Garantia de direitos
Em sua pesquisa de doutorado em Saúde Pública, Carmen analisou o acolhimento das vítimas e a aplicação do protocolo, em Florianópolis. No estudo, observou que o acesso ao serviço de referência não garante a aplicação do protocolo na oferta da medicação anti-HIV e contracepção de emergência. “Muitas dessas mulheres tiveram infecção sexualmente transmissível e engravidaram. É importante que o serviço de referência cumpra o protocolo e garanta todo o cuidado com a escuta para que a mulher não seja revitimizada. Esse é um grande movimento que deve ser intensificado com as capacitações. O estado precisa garantir o serviço. E um serviço de qualidade”, afirma.

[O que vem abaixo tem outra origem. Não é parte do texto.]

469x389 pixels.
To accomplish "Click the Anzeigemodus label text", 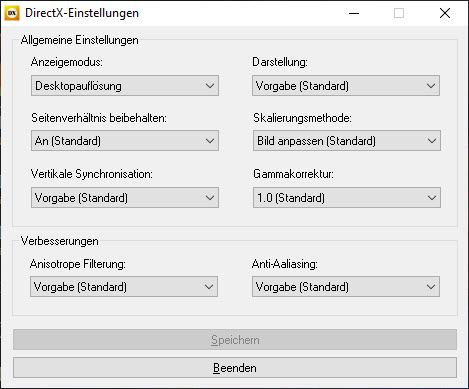I will [67, 62].
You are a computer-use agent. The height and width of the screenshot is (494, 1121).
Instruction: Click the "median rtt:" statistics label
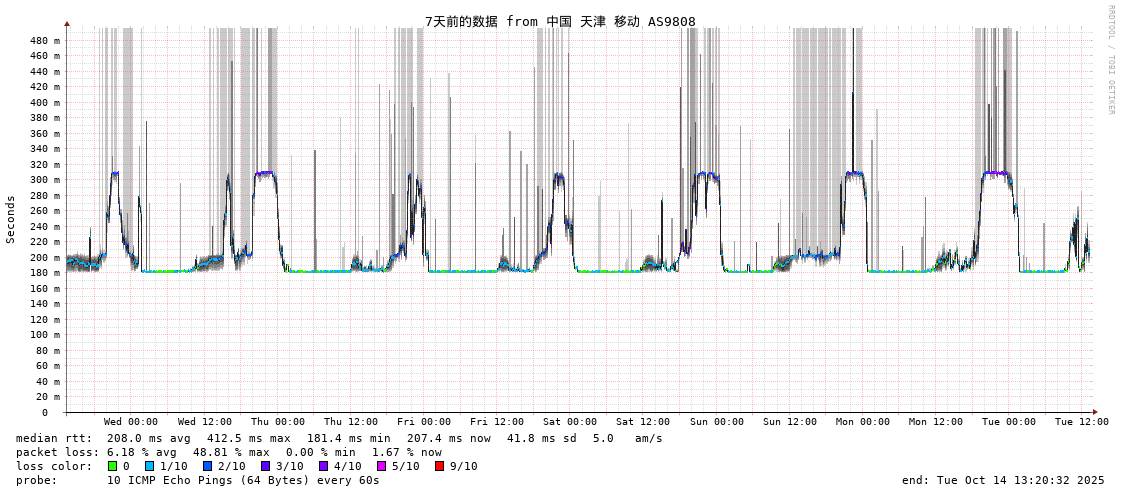(54, 438)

O Comitê Estadual de Atenção às Pessoas em Situação de Violência Doméstica, Sexual e outras Violências é responsável pela realização da capacitação. As palestras abordam temas como os tratados internacionais, dos quais o Brasil é signatário, que garantem os direitos sexuais e reprodutivos das mulheres; relações de gênero e violência; legislação nacional sobre o atendimento às vítimas; e as políticas públicas nas áreas de saúde, segurança, educação e assistência social. Os encontros devem continuar até o fim do ano.